Une personne encline à ce mode de pensée s’expose à la frustration, car il n’est pas toujours possible de satisfaire ces exigences, par exemple, être “toujours le meilleur”. Elle se met elle-même dans une impasse. De plus, en estimant que les autres ont des obligations envers elle, elle se heurte inévitablement au fait que les comportements ne correspondent pas à ses attentes. Ni les autres ni le monde, même si l’on s’exclame “L’univers me doit bien ça!”, ne dépendent de nous. On ne peut contraindre la réalité à correspondre à nos désirs.
Cette posture trouve souvent son origine dans l’enfance. Nous grandissons dans des cadres stricts où l’acceptation dépend du respect de règles. Au cœur de cette distorsion se niche la peur profonde d’être rejeté, de ne pas être aimé ou d’être puni. Beaucoup d’enfants apprennent à obtenir l’attention parentale par une conduite exemplaire, d’excellents résultats scolaires et des performances constantes. Cela engendre des exigences élevées envers soi-même, puis une anxiété accrue qui alimente la croyance en ces obligations absolues. Avec le temps, ce schéma peut être renforcé par un stress chronique.
Diagnostic. Ce biais s’exprime à travers des formulations marquées: “Je dois toujours être irréprochable”, “Je dois obtenir les meilleures notes”, “Mes collègues doivent toujours m’aider”, “Les hommes doivent subvenir aux besoins des femmes”, etc. Si ces pensées deviennent fréquentes, vous êtes probablement sujet à ce mode de pensée.
Traitement. Il convient d’abord de se demander si toute forme de “devoir” est négative. Pour ce faire:
- Déterminez ce qui relève réellement de l’obligation et ce qui n’en relève pas. Il ne s’agit pas d’éliminer totalement les mots “devoir” ou “il faut”. Certaines actions sont objectivement nécessaires: par exemple, nous devons nous nourrir pour survivre. D’autres obligations relèvent de la responsabilité. Des parents doivent prendre soin de leur enfant mineur: le nourrir, l’habiller, veiller à sa sécurité. Il ne s’agit pas ici d’un biais, mais d’une responsabilité réelle. En revanche, des injonctions telles que “je dois toujours être le meilleur” ou “mes parents doivent encore subvenir à mes besoins” relèvent davantage d’une distorsion cognitive.

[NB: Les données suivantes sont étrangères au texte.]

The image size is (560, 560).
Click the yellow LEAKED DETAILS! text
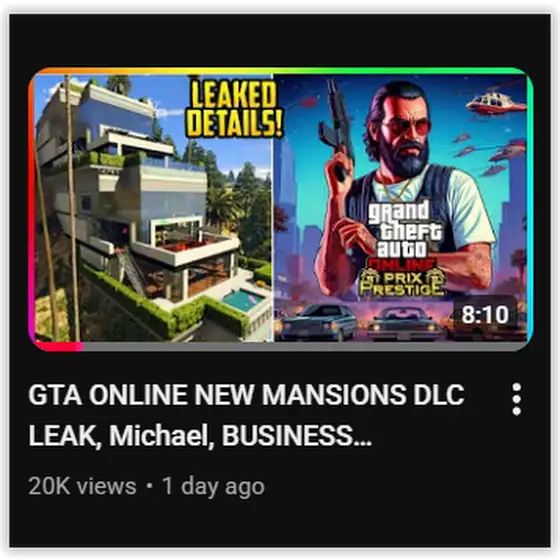tap(235, 108)

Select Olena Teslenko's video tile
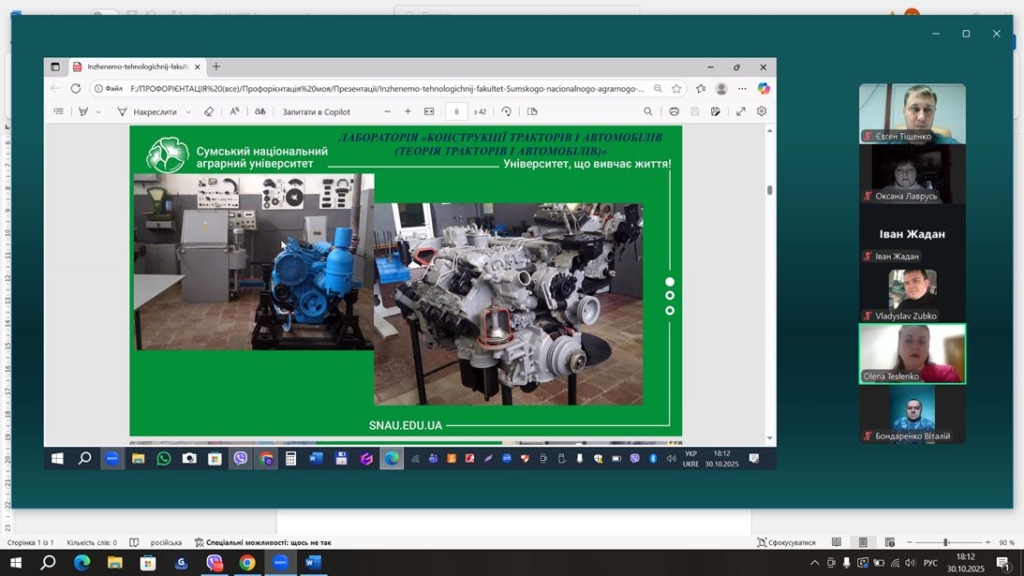[912, 353]
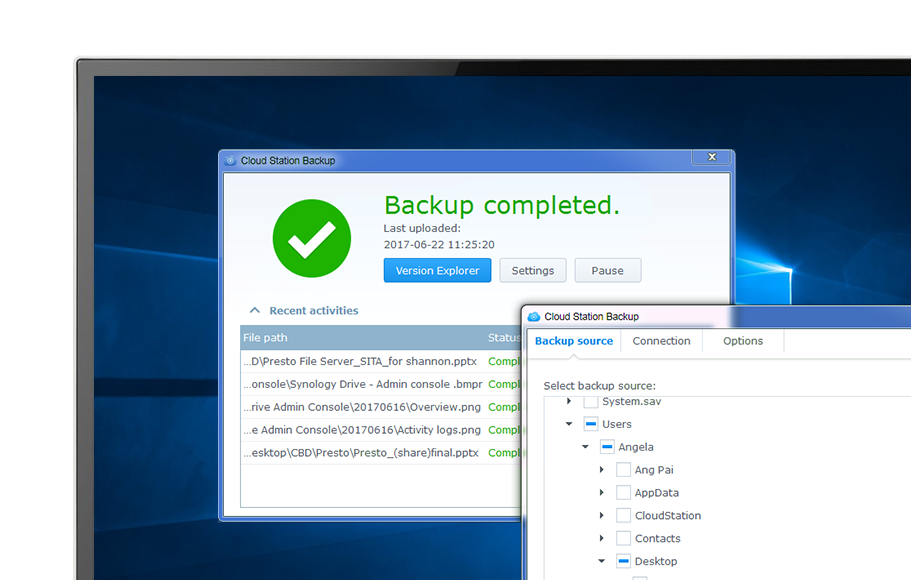This screenshot has height=580, width=911.
Task: Select the CloudStation folder for backup
Action: click(x=623, y=514)
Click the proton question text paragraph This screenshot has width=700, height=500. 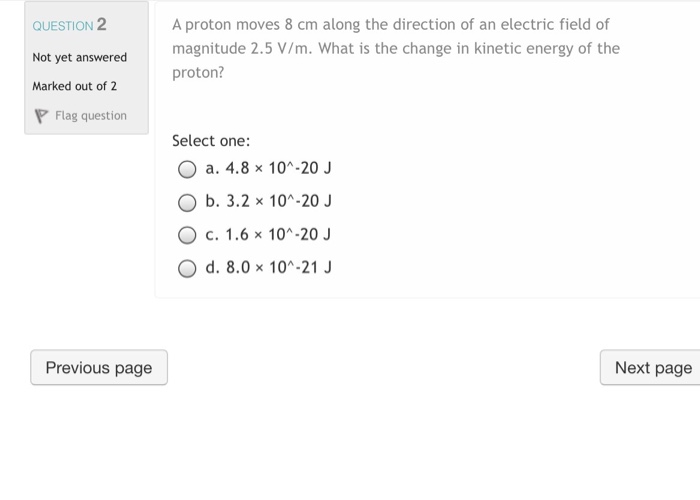pyautogui.click(x=395, y=48)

- Remplacez “je dois” par “j’aimerais”. La précision des formulations est essentielle. Ce changement paraît simple, mais il exige un effort constant au départ. Il faudra s’exercer et se corriger régulièrement. Essayez, dans vos échanges, d’éviter les formulations impératives. Remplacer “je dois toujours être le meilleur” par “j’aimerais faire partie des meilleurs” vous motive sans vous imposer une pression rigide ni générer de stress supplémentaire.
C’est l’attention consciente qui permet de transformer une exigence absolue en aspiration. Il est crucial de comprendre que ces “devoirs” ne sont pas une évaluation objective de la réalité, mais une distorsion cognitive: une exigence personnelle imposée au monde pour qu’il corresponde à vos désirs.
Les pièges de la pensée se dissimulent dans chaque recoin de notre inconscient. Il suffit de se demander si nous sommes sujets aux distorsions cognitives pour constater que la réponse est souvent oui. Mais inutile de s’alarmer: ces pièges constituent en réalité une occasion précieuse d’entamer un dialogue sincère avec soi-même. Commencez par reconnaître que, parfois, une distorsion guide vos réactions. Ensuite, identifiez-en les causes, cela demandera un travail d’introspection long et parfois inconfortable. Mais au bout du chemin, vous constaterez non seulement une hausse de votre productivité, mais aussi une amélioration de votre bien-être, une stabilité émotionnelle retrouvée, l’envie d’atteindre de nouveaux objectifs et de regarder le monde avec un esprit libéré des distorsions cognitives!